Interestingly, the elevated SST did not have an impact on microbial community diversity or evenness. This is in contrast to other studies using marine models in which stressors such as SST (Webster et al., 2008a) eutrophication (Uthicke and McGuire, 2007) or disease (Cooney et al., 2002; Pantos et al., 2003; Pantos and Bythell, 2006; Webster et al., 2008b) cause a shift (either an increase or decrease) in microbial diversity. A reduced microbial diversity was observed in sediments from an inshore reef with high inorganic carbon compared with a nearby offshore reef (Uthicke and McGuire, 2007); however, a 53% increase in bacterial diversity was detected in a GBR sponge at 33 °C compared with the sponge microbial community at 27 °C.

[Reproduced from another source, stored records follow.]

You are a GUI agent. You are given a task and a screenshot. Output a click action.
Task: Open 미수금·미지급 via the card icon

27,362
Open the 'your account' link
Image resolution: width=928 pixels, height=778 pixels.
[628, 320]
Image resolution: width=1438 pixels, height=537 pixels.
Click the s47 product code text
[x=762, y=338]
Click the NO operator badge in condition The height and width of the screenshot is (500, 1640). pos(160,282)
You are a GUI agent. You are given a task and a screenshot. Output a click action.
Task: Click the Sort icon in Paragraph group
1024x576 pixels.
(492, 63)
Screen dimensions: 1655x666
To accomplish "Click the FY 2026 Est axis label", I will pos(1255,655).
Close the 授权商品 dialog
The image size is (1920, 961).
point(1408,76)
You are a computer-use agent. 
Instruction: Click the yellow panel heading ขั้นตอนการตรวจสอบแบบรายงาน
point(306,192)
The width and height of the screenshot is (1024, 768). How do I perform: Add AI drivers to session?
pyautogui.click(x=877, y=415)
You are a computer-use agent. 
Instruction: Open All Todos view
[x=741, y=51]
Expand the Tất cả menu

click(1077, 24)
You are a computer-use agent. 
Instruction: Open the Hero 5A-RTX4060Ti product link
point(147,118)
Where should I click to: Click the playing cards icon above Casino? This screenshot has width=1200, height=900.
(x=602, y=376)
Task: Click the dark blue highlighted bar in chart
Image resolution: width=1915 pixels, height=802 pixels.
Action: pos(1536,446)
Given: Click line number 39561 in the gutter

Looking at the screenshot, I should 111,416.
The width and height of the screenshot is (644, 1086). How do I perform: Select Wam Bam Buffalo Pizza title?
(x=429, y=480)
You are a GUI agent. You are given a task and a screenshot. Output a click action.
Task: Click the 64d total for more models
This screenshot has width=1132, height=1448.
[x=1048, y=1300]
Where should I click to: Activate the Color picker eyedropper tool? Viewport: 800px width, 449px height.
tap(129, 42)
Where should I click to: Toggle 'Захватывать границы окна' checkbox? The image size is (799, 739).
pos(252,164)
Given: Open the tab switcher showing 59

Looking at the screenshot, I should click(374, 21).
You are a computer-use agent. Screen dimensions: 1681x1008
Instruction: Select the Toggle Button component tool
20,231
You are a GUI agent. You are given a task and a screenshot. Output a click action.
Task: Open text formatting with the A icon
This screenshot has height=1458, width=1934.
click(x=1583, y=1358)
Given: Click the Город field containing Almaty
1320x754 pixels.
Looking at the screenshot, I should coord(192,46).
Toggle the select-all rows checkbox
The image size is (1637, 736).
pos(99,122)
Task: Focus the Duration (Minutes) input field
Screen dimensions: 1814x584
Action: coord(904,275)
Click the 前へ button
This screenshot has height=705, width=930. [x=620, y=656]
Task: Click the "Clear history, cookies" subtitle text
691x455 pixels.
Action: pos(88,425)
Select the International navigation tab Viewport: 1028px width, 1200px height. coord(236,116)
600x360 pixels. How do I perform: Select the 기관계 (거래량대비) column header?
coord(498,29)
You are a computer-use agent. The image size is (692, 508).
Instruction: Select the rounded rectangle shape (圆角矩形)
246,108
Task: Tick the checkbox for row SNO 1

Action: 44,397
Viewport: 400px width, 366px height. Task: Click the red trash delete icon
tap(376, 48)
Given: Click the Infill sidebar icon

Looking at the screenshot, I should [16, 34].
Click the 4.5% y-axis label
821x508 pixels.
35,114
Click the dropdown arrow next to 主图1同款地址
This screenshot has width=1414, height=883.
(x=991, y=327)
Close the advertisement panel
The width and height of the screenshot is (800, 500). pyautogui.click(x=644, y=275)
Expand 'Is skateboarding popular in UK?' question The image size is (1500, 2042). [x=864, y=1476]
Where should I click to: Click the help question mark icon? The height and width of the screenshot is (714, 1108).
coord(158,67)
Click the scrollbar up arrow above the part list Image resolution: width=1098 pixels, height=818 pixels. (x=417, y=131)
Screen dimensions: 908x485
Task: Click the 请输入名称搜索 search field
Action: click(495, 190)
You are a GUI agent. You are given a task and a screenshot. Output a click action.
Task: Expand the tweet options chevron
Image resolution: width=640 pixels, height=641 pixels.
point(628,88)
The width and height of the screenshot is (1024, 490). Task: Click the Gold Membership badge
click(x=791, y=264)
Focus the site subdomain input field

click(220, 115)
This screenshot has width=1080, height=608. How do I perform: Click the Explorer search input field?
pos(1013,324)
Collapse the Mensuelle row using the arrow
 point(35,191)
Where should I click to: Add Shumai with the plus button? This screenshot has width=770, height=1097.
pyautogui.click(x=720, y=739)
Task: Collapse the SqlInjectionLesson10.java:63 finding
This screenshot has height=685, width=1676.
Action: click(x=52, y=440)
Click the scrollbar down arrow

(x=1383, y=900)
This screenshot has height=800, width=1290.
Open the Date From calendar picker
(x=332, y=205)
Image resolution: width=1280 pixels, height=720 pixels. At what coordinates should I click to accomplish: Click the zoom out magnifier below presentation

A significant reduction in coral metamorphosis occurred in response to CCA that had been exposed to 32 °C for 7 days. The reduction in inductive capacity at 32 °C may be due to a number of factors including: (1) the loss of a critical microbial species on the surface of CCA that is directly responsible for the induction of metamorphosis (Johnson and Sutton, 1994, 2) the loss of a microbial species required to enable the CCA to produce an inducer for larval metamorphosis (disruption of a shared metabolic pathway), (3) the inhibition of a biochemical process within the CCA alone to produce an indicator for larval metamorphosis, (4) the inhibition of larval metamorphosis by specific microbes (Dobretsov and Qian, 2004), or (5) an interaction (for example, pathogenicity) between the microbial community and the CCA (for instance Deltaproteobacteria and Desulfovibrio in CCA exposed to 32 °C have been identified in association with diseased corals and sponges).

N. fosliei is a key reef-building primary producer on the GBR and other coral reefs (Harrington et al., 2004). The low-thermal tolerance of this species is of concern as CCA are especially vulnerable to increases in ocean acidification (pCO2), which is projected to intensify under continued conditions of climate change (Kuffner et al., 2008). Combinations of elevated SSTs and acidification further enhance CCA bleaching, productivity and reduce calcification (Anthony et al., 2008; Martin and Gattuso, 2009). Furthermore, CCA (including N. fosliei) are critical to the recruitment of many coral species (Heyward and Negri, 1999; Harrington et al., 2004), including many Acropora species, which often dominate reef habitats of the GBR. Any reduction in the capacity of CCA to induce coral larval metamorphosis by thermal stress, as described here, would clearly add to the pressures already faced by corals under conditions of a changing climate. Although shifts in CCA-associated microbial communities correlate with reductions in coral larval metamorphosis, further work is required to determine the role of microbiology in the recruitment process.